Everybody Hates a Critic: 250 Word Flash Fiction Contest

Terry Griggs’s new comic-noir biblio-mystery Thought You Were Dead begins with a literary critic found under a hedge with a knife in his head. Literary revenge is the culprit. The literary world, especially the Canadian literary world, can be a small, spiteful – and occasionally murderous – place. Character assassinations abound, books are regularly murdered in the (shrinking) book pages across our fair land, while others are smothered with damningly faint praise.
Do you bear the scars of CanLit’s internecine wars? Have you spent a small fortune on postage with only a drawerful of rejection slips to show for it? Has the world been slow to recognize your talent? Then, dear reader, this contest is for you.

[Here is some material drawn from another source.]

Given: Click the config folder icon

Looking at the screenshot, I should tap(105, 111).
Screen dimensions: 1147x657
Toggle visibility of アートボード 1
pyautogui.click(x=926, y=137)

To celebrate the launch of Terry Griggs’s new novel, Biblioasis and Seen Reading are teaming up to help you unleash the murder we know is in your heart, with a Revenge-Lit contest. Pen a flash fiction of 250 words or so (though, in truth, no one is likely to count them) on the (fictional) literary critic whose body once filled the chalk outline, and what he did to get there, and send it by June 12th to revengelit@gmail.com. The best of the entries will be published as they are received at RevengeLit.blogspot.com. The winning entry will:
1) Receive a one hundred dollar cash prize
2) Be published in a forthcoming issue of CNQ: Canadian Notes & Queries
3) A Biblioasis press catalogue of in-print trade titles (approx. 40 books, retail value approx. $1000.00)
Entries to be judged by Dan Wells, Julie Wilson and Terry Griggs.